End of the road for DABUS in Australia
The High Court has decided not to weigh in on the novel issue of whether patent protection is available for AI-generated inventions.
As we previously reported, in 2021, Australia became the first country to judicially rule in favour of AI-inventorship, when Justice Beach of the Federal Court determined that an AI system can be named as the inventor on a patent application. However, the Full Federal Court then overturned that decision earlier this year. After an oral hearing, the High Court refused Dr Stephen Thaler's application for special leave to appeal.
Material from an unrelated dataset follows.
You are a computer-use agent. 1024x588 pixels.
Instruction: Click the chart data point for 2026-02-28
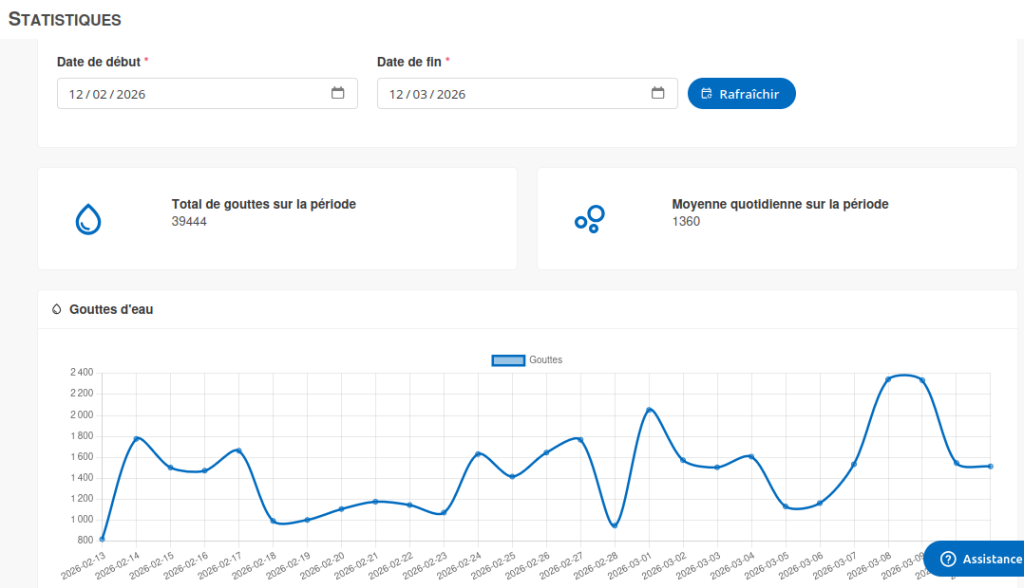pyautogui.click(x=615, y=525)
This means that – at least for now – in Australia, patents may only be granted for inventions by humans.
In Australia, an AI system (a non-human) cannot be named as the inventor of a patent.
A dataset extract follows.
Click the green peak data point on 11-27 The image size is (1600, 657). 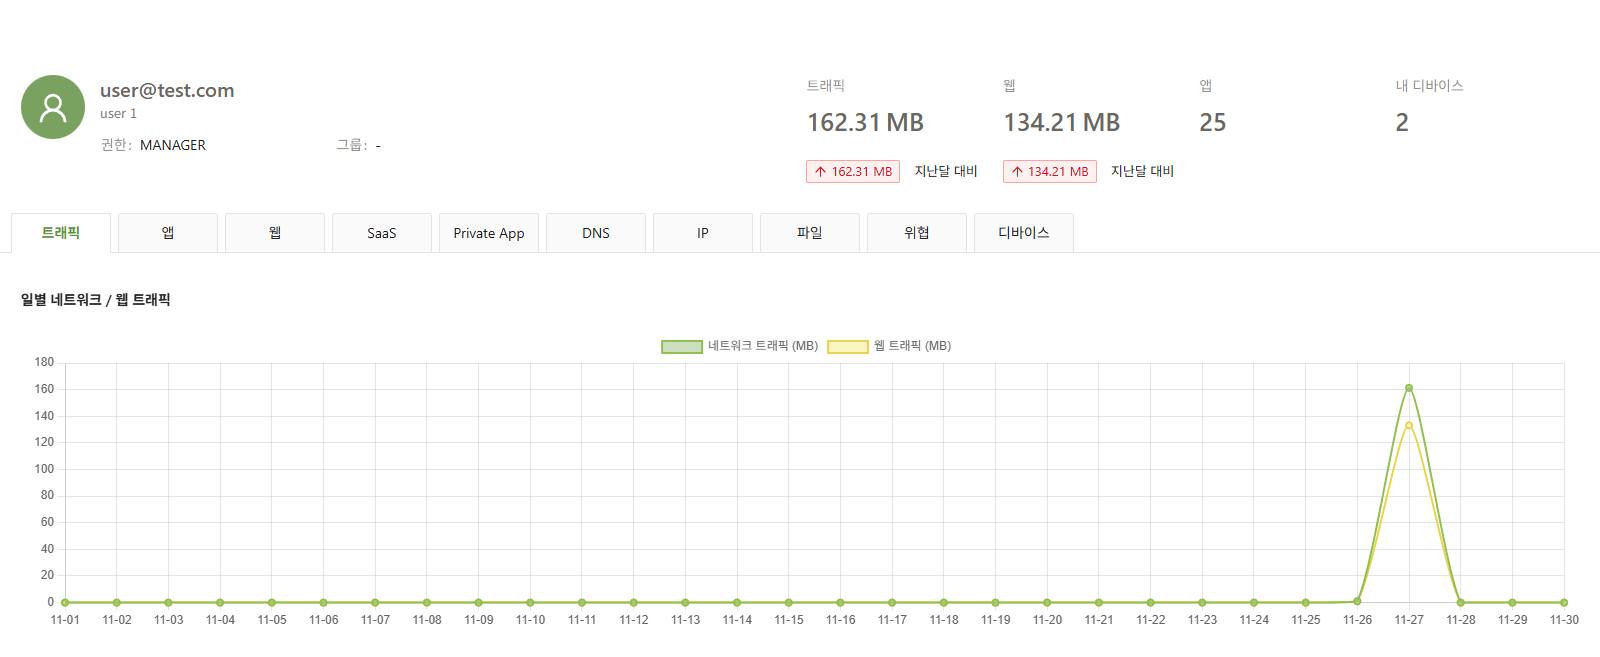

The High Court refused to grant Dr Thaler's application for special leave, on the basis that this application was not the appropriate vehicle to consider whether an AI system can be an inventor.
The court's decision to refuse special leave has ramifications for those industries that predominantly work in research and development, and use AI to innovate and create new inventions.
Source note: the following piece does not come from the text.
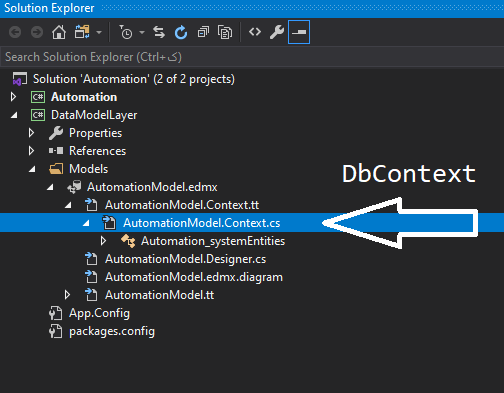Open dropdown arrow beside Switch Views
This screenshot has height=393, width=504.
pyautogui.click(x=99, y=32)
Reasons why the High Court refused special leave
The High Court (comprising Justices Gordon, Edelman and Gleeson) refused special leave with costs, on the basis that Dr Thaler's special leave application was not the appropriate vehicle to consider whether an AI system can be an inventor. The High Court was concerned that, if special leave were granted, it would be unable to explore whether he was in fact the inventor of the alleged inventions the subject of Australian patent application no. 2019363177 (the Application), notwithstanding DABUS's involvement. That question was not open on this application. This was because the Commissioner of Patents had rejected the Application at the formalities stage (and the question of who is entitled to an invention (including who is the inventor), is not considered until the examination stage), and because the parties had agreed for the purpose of the proceedings that Dr Thaler is not the inventor.
However, it was accepted by Dr Thaler and the Commissioner during oral submissions, and by the Full Federal Court, that this case raised questions of public importance. This means that the Court may revisit the issue of whether patents may be granted for AI-generated inventions in the near future.
Where to now?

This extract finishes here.